Records for locating displayed items
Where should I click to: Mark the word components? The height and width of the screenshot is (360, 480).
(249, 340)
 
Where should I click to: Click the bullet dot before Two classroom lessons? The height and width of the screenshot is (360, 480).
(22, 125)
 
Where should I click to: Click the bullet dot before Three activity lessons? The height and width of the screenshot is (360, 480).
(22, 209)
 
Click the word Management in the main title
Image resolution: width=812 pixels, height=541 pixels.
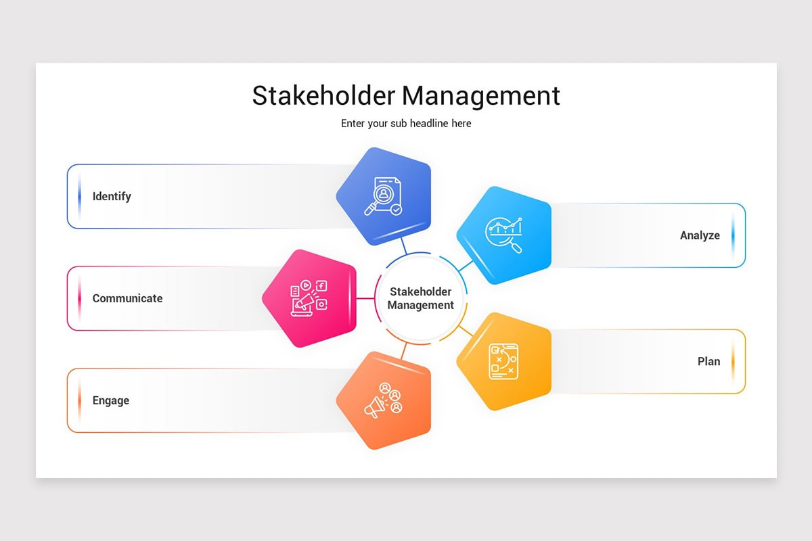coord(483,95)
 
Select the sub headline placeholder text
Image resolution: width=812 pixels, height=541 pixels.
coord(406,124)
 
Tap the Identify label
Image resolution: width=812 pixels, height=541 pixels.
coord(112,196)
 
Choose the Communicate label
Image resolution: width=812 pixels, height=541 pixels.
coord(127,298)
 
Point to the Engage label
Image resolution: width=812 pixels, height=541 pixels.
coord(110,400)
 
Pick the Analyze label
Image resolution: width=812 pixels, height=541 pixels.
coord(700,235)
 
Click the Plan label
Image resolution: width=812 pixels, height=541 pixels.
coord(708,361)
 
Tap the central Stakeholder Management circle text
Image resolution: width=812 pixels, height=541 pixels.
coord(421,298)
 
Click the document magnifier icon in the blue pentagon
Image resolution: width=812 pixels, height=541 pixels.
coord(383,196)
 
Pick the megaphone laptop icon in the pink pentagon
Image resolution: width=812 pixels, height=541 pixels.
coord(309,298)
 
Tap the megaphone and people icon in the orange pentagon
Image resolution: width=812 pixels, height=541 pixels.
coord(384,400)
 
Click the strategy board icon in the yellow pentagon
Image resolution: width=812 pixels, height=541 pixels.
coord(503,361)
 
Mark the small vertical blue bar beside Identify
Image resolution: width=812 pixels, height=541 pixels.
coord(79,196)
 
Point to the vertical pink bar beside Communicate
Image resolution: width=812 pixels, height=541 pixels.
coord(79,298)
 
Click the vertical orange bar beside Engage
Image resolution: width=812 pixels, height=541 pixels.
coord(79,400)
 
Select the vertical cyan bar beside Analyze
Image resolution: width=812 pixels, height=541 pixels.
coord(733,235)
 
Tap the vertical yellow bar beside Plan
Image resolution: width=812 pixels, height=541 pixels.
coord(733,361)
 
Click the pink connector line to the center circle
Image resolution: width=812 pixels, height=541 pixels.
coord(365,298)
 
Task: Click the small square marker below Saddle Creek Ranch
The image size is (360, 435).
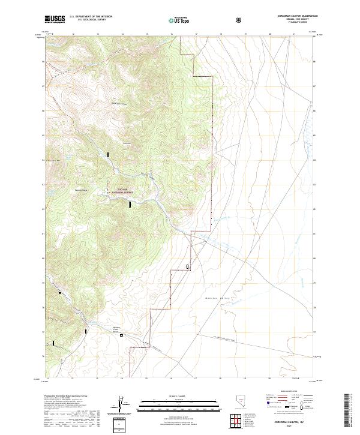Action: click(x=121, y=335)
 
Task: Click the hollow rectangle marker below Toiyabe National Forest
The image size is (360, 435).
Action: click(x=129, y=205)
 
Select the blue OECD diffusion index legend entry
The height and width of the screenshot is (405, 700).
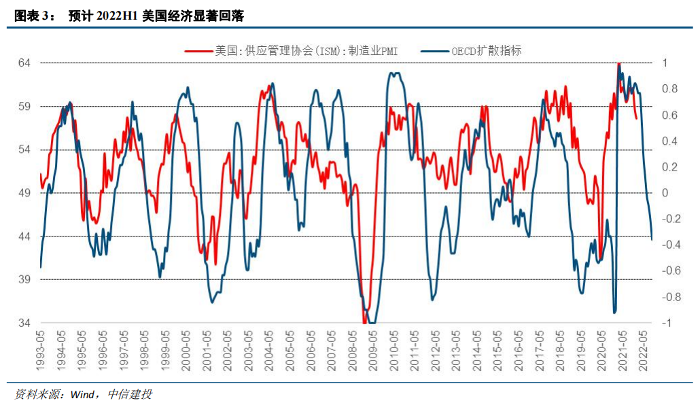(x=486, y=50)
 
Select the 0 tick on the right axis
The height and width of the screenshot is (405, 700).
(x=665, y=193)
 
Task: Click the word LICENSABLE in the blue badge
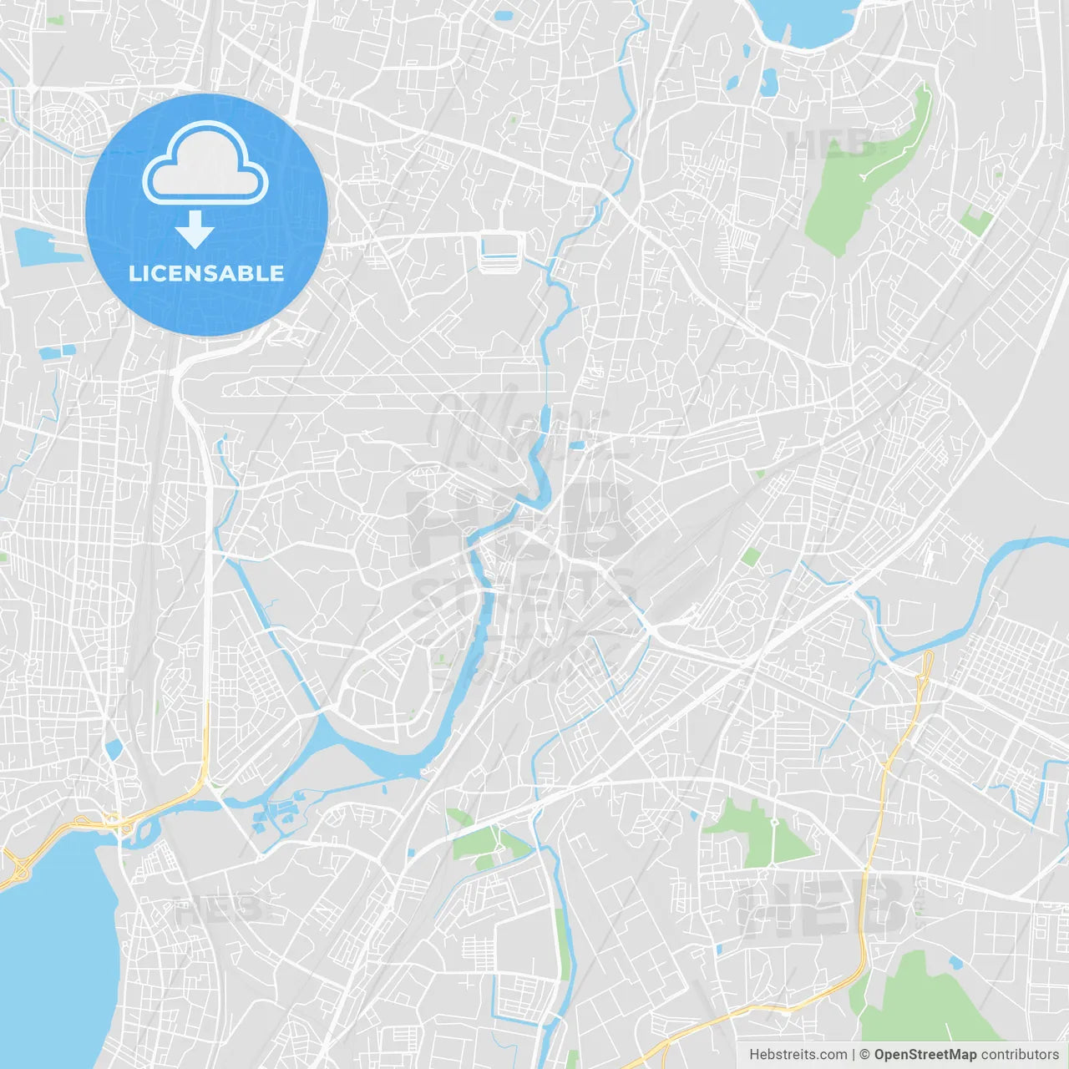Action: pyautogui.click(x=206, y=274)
* * *
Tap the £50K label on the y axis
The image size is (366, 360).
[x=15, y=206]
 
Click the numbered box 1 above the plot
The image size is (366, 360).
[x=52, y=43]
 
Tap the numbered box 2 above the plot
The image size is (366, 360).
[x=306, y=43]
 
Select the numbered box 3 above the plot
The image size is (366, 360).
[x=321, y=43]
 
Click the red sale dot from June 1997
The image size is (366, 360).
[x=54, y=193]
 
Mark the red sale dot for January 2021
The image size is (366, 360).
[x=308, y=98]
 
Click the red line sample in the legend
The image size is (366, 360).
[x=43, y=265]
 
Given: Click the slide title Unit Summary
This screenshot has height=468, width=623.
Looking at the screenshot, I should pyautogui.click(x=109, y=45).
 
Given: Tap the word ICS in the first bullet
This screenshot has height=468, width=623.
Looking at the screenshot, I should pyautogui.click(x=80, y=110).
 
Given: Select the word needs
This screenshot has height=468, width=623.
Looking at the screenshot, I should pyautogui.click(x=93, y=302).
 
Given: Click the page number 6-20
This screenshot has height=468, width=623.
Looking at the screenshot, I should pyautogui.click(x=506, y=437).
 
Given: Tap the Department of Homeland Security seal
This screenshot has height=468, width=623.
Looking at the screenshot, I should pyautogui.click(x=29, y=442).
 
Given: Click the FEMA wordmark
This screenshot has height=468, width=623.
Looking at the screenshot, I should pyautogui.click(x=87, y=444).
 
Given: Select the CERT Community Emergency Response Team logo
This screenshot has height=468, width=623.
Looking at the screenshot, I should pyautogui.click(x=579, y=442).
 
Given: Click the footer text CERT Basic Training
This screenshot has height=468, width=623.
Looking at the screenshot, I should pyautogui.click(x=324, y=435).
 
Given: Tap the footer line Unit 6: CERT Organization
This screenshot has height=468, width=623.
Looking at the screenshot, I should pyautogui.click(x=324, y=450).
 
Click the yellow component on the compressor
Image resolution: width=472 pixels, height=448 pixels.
...
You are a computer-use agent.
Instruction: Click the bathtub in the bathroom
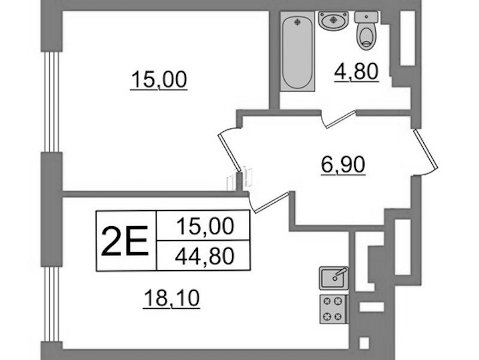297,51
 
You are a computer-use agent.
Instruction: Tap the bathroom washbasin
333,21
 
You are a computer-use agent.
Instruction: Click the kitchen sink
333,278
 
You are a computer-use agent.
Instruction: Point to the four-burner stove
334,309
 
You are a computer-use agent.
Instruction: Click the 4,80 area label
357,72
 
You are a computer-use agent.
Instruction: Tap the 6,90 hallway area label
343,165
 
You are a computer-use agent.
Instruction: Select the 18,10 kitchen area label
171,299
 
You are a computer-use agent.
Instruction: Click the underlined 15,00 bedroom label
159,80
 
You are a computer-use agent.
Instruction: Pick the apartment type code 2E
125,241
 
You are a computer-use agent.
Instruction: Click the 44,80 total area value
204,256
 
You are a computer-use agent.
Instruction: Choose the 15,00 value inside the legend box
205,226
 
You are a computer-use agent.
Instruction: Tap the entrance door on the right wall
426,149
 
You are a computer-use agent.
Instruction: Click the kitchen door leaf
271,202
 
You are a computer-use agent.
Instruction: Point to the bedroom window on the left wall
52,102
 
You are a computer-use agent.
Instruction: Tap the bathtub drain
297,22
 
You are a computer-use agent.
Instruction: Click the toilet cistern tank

Directions — Please copy the rows word for word, from the line containing "Tap the Identify label" up to and including the line containing "coord(733,235)".

Result of this exercise —
Tap the Identify label
Image resolution: width=812 pixels, height=541 pixels.
coord(112,196)
 
Choose the Communicate label
Image resolution: width=812 pixels, height=541 pixels.
coord(127,298)
 
Point to the Engage label
Image resolution: width=812 pixels, height=541 pixels.
coord(110,400)
 
Pick the Analyze label
Image resolution: width=812 pixels, height=541 pixels.
coord(700,235)
 
Click the Plan label
Image resolution: width=812 pixels, height=541 pixels.
coord(708,361)
 
Tap the central Stakeholder Management circle text
Image resolution: width=812 pixels, height=541 pixels.
coord(421,298)
 
Click the document magnifier icon in the blue pentagon
Image resolution: width=812 pixels, height=541 pixels.
coord(383,196)
 
Pick the megaphone laptop icon in the pink pentagon
Image resolution: width=812 pixels, height=541 pixels.
coord(309,298)
 
Tap the megaphone and people icon in the orange pentagon
Image resolution: width=812 pixels, height=541 pixels.
coord(384,400)
 
Click the strategy board icon in the yellow pentagon
Image resolution: width=812 pixels, height=541 pixels.
coord(503,361)
 
Mark the small vertical blue bar beside Identify
Image resolution: width=812 pixels, height=541 pixels.
coord(79,196)
 
Point to the vertical pink bar beside Communicate
Image resolution: width=812 pixels, height=541 pixels.
coord(79,298)
 
Click the vertical orange bar beside Engage
Image resolution: width=812 pixels, height=541 pixels.
coord(79,400)
 
Select the vertical cyan bar beside Analyze
Image resolution: width=812 pixels, height=541 pixels.
coord(733,235)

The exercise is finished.